**ABOUT THIS EXERCISE**
What lines of the data below hold the string "green"? Copy each one.

=====

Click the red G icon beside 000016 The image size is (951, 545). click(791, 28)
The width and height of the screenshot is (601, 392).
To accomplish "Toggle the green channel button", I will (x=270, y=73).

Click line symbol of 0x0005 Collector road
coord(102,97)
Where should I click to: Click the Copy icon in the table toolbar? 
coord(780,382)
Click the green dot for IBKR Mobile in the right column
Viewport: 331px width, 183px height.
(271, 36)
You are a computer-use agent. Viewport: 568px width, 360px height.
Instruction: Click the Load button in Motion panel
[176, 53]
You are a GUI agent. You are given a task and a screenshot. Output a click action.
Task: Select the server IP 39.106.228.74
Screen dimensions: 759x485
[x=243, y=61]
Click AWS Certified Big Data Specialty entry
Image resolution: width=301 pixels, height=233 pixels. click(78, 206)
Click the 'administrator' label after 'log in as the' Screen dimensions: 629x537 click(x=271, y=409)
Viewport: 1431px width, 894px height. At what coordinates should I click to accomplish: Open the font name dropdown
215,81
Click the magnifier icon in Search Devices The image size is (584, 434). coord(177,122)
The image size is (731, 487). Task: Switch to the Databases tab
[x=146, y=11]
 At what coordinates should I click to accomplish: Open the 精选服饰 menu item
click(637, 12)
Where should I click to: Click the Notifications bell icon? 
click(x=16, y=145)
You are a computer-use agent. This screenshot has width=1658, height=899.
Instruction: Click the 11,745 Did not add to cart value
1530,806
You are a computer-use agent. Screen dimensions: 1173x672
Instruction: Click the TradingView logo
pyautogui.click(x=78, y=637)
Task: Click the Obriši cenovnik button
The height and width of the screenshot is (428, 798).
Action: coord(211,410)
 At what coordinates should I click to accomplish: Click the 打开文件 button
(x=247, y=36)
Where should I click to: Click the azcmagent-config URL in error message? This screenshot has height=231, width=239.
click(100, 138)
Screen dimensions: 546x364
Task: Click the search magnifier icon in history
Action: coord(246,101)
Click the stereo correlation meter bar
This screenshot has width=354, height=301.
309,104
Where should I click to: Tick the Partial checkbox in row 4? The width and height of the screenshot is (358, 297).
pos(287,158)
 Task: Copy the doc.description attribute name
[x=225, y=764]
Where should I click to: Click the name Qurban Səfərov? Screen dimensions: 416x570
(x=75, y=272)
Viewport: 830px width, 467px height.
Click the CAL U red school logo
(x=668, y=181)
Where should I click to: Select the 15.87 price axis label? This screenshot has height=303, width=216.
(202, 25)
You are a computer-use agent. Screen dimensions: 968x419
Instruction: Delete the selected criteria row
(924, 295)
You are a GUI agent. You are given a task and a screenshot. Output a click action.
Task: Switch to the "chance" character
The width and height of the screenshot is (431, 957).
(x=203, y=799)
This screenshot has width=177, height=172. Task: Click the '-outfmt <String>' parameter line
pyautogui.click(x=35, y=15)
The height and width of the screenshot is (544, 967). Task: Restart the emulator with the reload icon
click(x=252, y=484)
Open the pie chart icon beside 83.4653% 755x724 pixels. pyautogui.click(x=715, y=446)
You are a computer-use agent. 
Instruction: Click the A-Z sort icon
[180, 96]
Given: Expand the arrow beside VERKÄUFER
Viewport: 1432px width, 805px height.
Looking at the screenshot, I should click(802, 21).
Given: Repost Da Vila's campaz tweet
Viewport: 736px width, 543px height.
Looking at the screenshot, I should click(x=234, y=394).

=====

**EXERCISE OUTPUT**
To accomplish "Toggle the green channel button", I will (x=270, y=73).
Click the green dot for IBKR Mobile in the right column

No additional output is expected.